I need to cut plates for the LR3. I have 1/4” 6061 blanks, the 1/8 single flute bit from V1, and my Primo with the Makita router.

I’ve never cut metal, and this’ll be a one and done cut so I’m looking for reasonable speed, feeds, depth per pass, etc. to be successful. I’m using Fusion 360 and comfortable with the CAD/CAM process.

2 Likes

I’m not sure how big your primo is, but you can safely get away with 0.001" per tooth, 0.03" depth per pass at full rippem.
If you are going to attempt a slot, cut a couple roughing passes on each depth and finish only at final. The two roughing passes will give extra room for the chip to clear and finishing only at final depth will get you a better finish.
Affirmatively, offset the shape in the design workspace and use that to constrain an adaptive path, same parameters, 0.03 optimal load. Change the lead in/lead out to the same feed as the cut rate.
If this are going well you can override the feed rate to speed things up. Double that speed is attainable on a reasonable primo, so for a one and done part, this is a good way to get the best balance.
If your primo is extra small and rigid, go 0.04 deep and shoot for 0.0015 per tooth. You can override the feed to a slower speed at run time if that turns out too aggressive, but if you’re rigid the depth should still be ok.
GOOD LUCK!

Edit: I hope you got the short single flute. It can do this job easily.
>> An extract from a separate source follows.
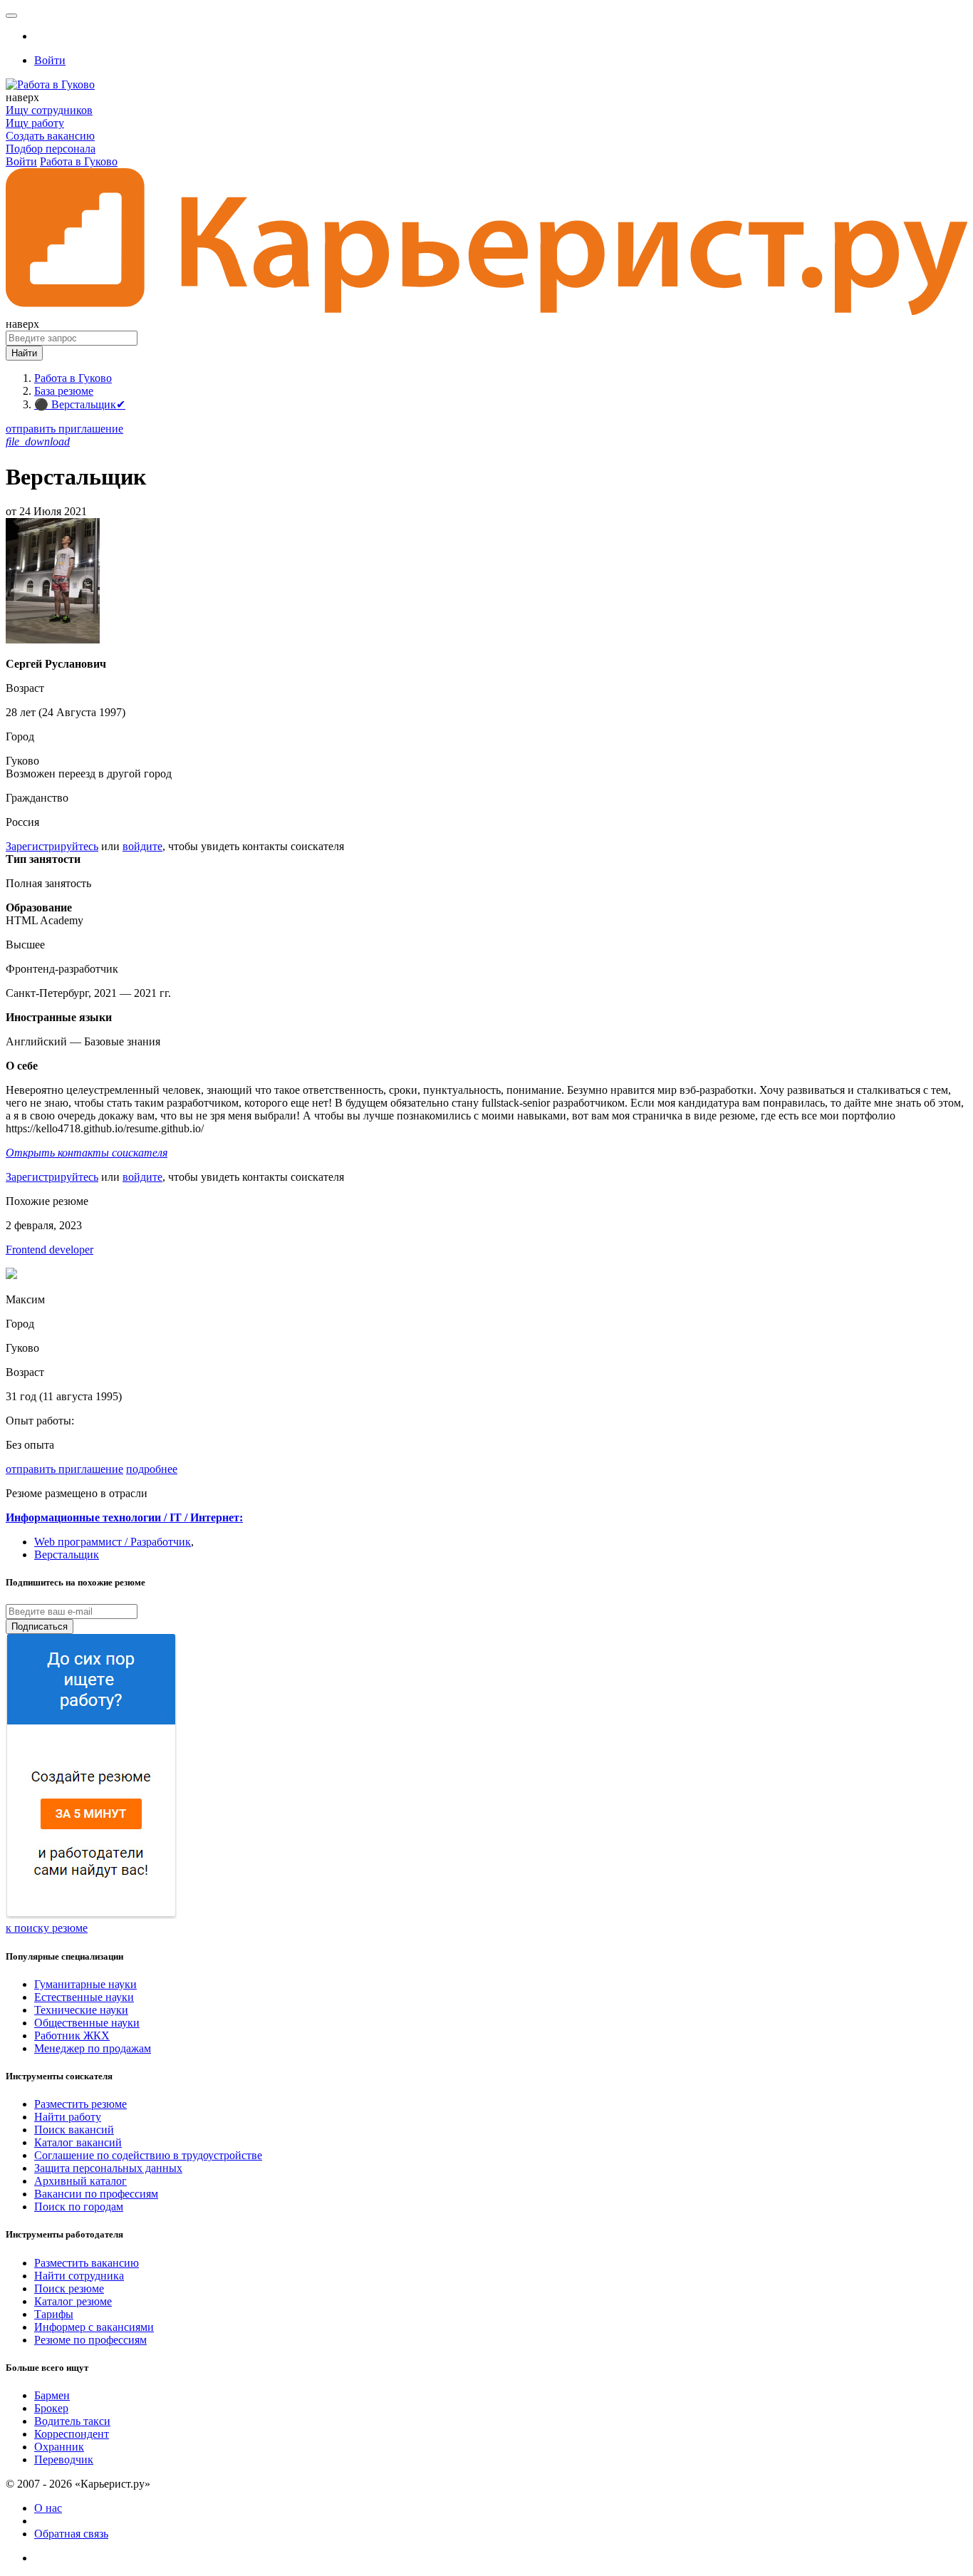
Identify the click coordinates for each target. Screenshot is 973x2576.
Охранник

I’ve not had much luck at any speed in aluminum with the longer single flute, but folks who have (that I’m aware of) were much less aggressive with that one.

5 Likes

Thanks for the advice, I’ve used what you said, made some mistakes, and it’s worth documenting what happened just for reference. The photo of my experimentation is below.

Some notes:

  • The 1/8 single flute bit from V1 cuts very well.
  • The profile on the left was done first. The collet wasn’t inserted or tightened correctly and pushed down, so the profile didn’t cut all the way through.
  • The red holes were violent. I “drilled” with the 1/8 bit using a pecking profile. When the bit broke through, it violently shook in the hole simply destroying it.
  • The orange slot was an adaptive pass and it looks beautiful.
  • The green is when it started the contour and simply got caught itself.
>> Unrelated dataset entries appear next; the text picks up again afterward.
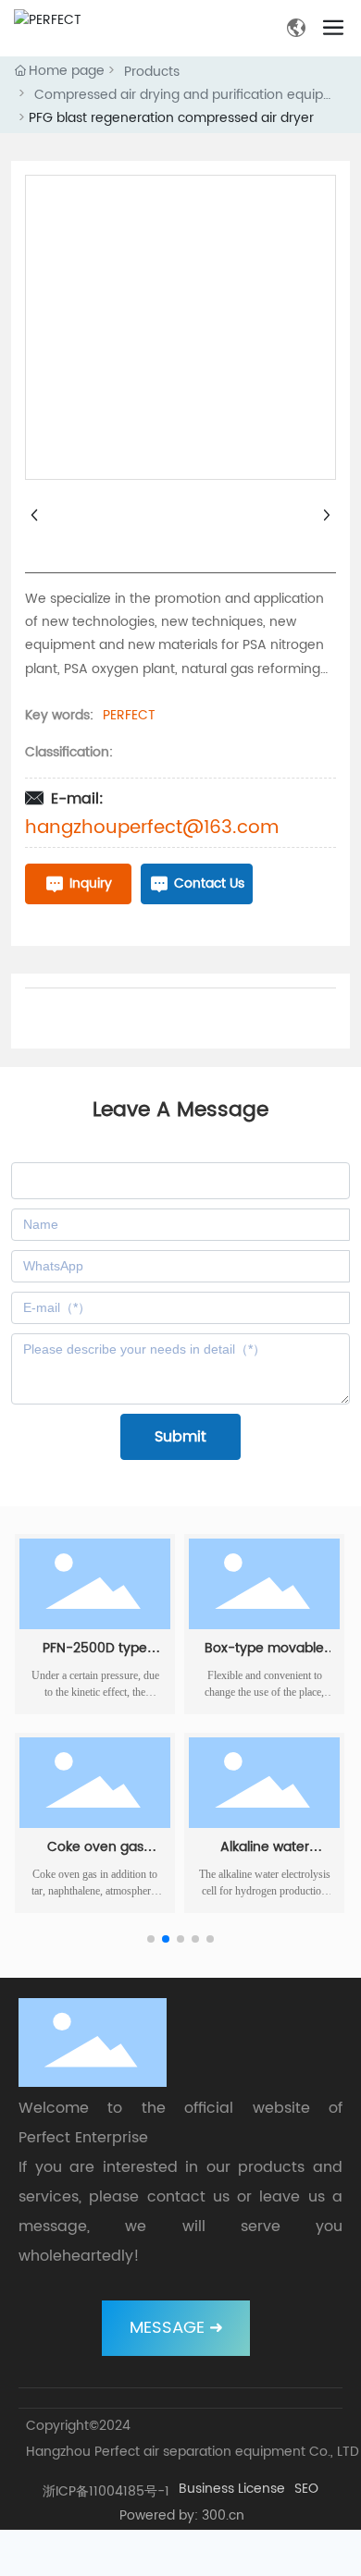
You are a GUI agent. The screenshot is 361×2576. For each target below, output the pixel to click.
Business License (232, 2489)
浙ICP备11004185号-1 (106, 2491)
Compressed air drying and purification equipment (185, 94)
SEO (306, 2489)
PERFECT (129, 715)
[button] (151, 1939)
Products (152, 71)
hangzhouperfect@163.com (152, 828)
Seeing the beauty of that slot with adaptive, I’m re-reading your second paragraph. Trying to put what you said into practice, I’m trying:

  • Shallow hole depth just to mark the locations, drill those out on the drill press.
  • Add an offset to the outline of the part of 0.125 * 1.5in.
  • Create an adaptive clearing cut using the same load and depth per cut leaving 1/1000 radially.
  • Create a full-depth contour with a few finishing passes to clean up the edge.

5 Likes

Very nice!

1 Like

Success! I broke a bit on the first adaptive contour pass. The second time I really choked up on the bit in the collet and it was a fresh bit, and so far have not had any issues. I’m cutting the flip side now.

5 Likes

Appreciate this thread, this is my first time cutting Aluminum…
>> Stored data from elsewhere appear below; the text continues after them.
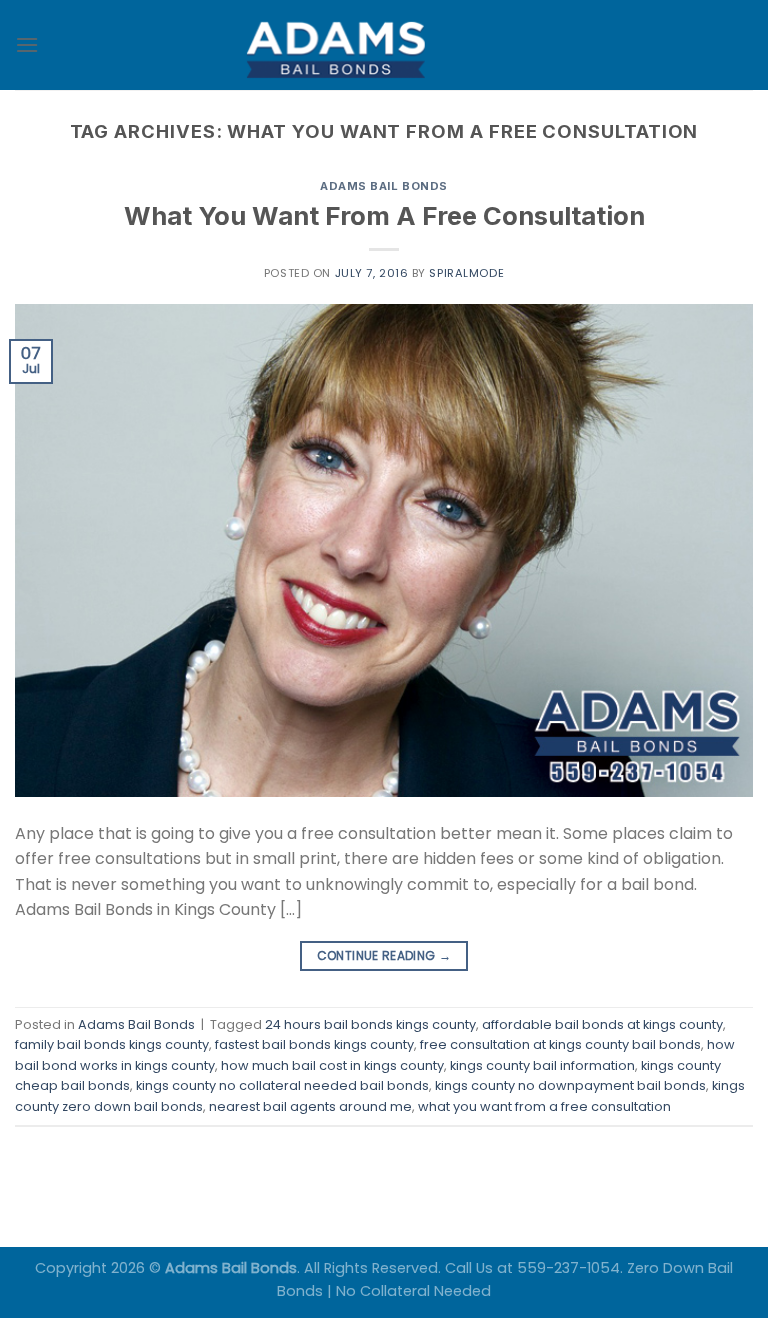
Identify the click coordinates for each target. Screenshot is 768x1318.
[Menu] (27, 44)
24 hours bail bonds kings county (370, 1024)
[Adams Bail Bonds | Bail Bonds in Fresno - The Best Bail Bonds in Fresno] (384, 45)
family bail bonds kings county (112, 1044)
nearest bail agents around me (310, 1106)
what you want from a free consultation (544, 1106)
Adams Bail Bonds (384, 186)
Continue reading (384, 955)
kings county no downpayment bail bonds (570, 1085)
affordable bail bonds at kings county (602, 1024)
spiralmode (466, 273)
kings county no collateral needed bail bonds (282, 1085)
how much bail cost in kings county (332, 1065)
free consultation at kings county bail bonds (560, 1044)
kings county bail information (542, 1065)
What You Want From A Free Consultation (384, 215)
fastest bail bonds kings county (314, 1044)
Anyone able to share/brag what awesome feed, speed, depth of cut, plunge rate, other settings helped them successfully cut LR3 XZ Plates using their existing 3018 or similar CNC? Currently waiting for 2nd plate to wrap up on my Genmitsu 3018 Pro Ver with 3040 extension. 4th 2 flute carbide 1/8" in 3hrs… Creating some great thermite grade aluminium dust at 200mm/m, 10k RPM, 0.25mm depth of cut, drowning with WD40 every 0.5mm.

Was too impatient to wait for amzn to deliver 1/4" or 3/16" single flute short cut (i.e. 1/2" cut length, 1-1/2" to 2" overall length) carbide with titanium something coating. Had enough time waiting for this job to finish that I’ve learned to love watching YouTube videos of large Alu shavings fly off into a vac hose.